Remy took pity on her. “A couple people in my year didn’t take it so well last year when I switched dorms. But then Gemma Farley reported them to Professor Snape and he had all of them in detention for weeks, plus giving the whole house this big Slytherin unity speech. Malfoy gives you any more hassle, you should tell a prefect. Or you could always go directly to Snape.”

Harriet didn’t love being taunted by Malfoy and his ilk, but she’d bear it every day at a much more aggressive level before she’d willingly get herself into another one-on-one chat with Snape. No, sir. Not after their last conversation had resulted in him bringing up her murdered parents. She thanked Remy a third time and made a solemn vow to herself that no matter how bad it got, she wasn’t going to involve Professor Snape.

 

She couldn’t help regretting this approach when Saturday’s match arrived and she found herself clinging to a Nimbus Two Thousand that seemed to have suddenly gone insane. Harriet didn’t know what kind of spell was capable of sabotaging her broomstick like this, but it was certainly beyond Draco Malfoy’s ability. Maybe one of the older Slytherins who’d been staring at her maliciously since her appointment to the Gryffindor team was more brassed off than she’d though.

And maybe she really needed to stop thinking about it and focus on not falling to her death in the middle of her first-ever Quidditch match.

Time blended and spun in the ensuing chaos, as Harriet fought her broom, nearly toppled off of it, climbed back on, caught the snitch in her mouth, and landed.

Both Snape and McGonagall were by her side on the pitch before the rest of her teammates even had a chance to land. Between McGonagall’s diagnostic spells, Snape’s hissed counter-curses aimed at the still-twitching broom, and the arrival of Headmaster Dumbledore in a set of truly eye-watering orange robes, Harriet’s vision was full of spellfire, color, and concern. But when the dust settled and she looked up into the Gryffindor stands where Hermione and Pansy were sitting (“It’s solidarity for Harriet, you twat,” Pansy had sniffed when Tracey questioned her decision to sit there), she was greeted with a still more perplexing sight. Hermione’s eyes were so wide that they were nearly bugging out of her head, and she was mouthing something gesticulating wildly in the direction of the small knot of teachers at Harriet’s back. Pansy just looked pale and shocked.

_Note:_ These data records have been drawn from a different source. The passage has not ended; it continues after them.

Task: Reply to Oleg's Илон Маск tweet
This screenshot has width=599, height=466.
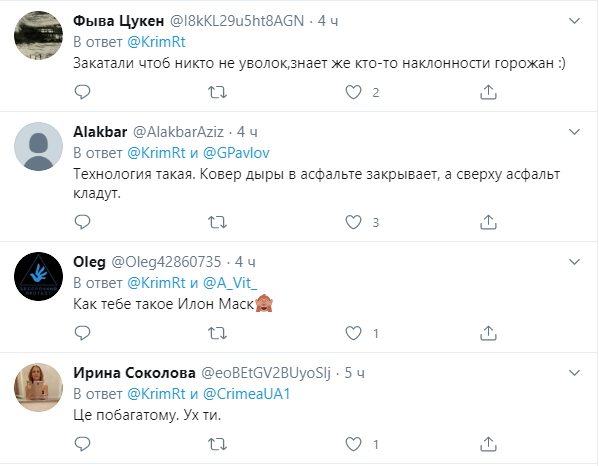Action: pyautogui.click(x=82, y=333)
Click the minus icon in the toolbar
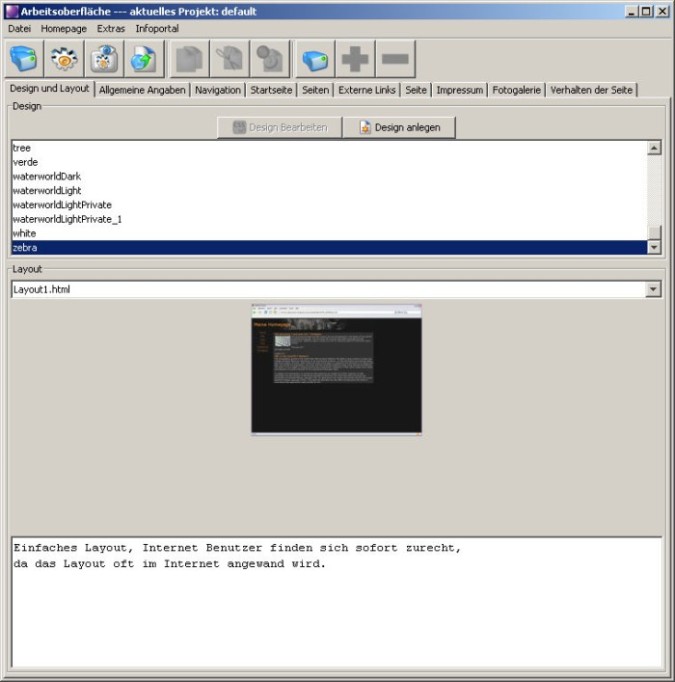 tap(395, 59)
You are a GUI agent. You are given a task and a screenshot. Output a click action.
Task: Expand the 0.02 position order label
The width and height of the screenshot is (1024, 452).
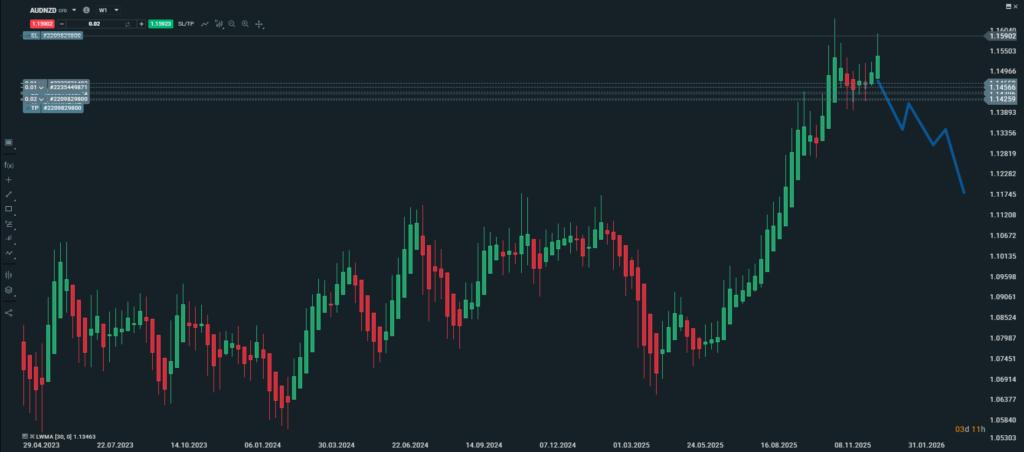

Making eye contact with Hermione, Harriet shook her head slightly and shrugged her shoulders, mouthing I don’t know what you’re pointing at. Pansy nudged Hermione and whispered something in her ear, and Hermione’s eyes lit up like she’d just remembered something. She brandished her wand, pointing it towards Harriet and the teachers, and a thin beam of violet light, hardly more than a gossamer thread, lit a clear path from the tip of Hermione’s wand to the back of a cloaked figure dressed all in black.

Now, Harriet could tell what she was mouthing. Snape, Hermione repeated, silently and emphatically, jabbing her wand forward as if she could force the violet spell into his body. It was Professor Snape.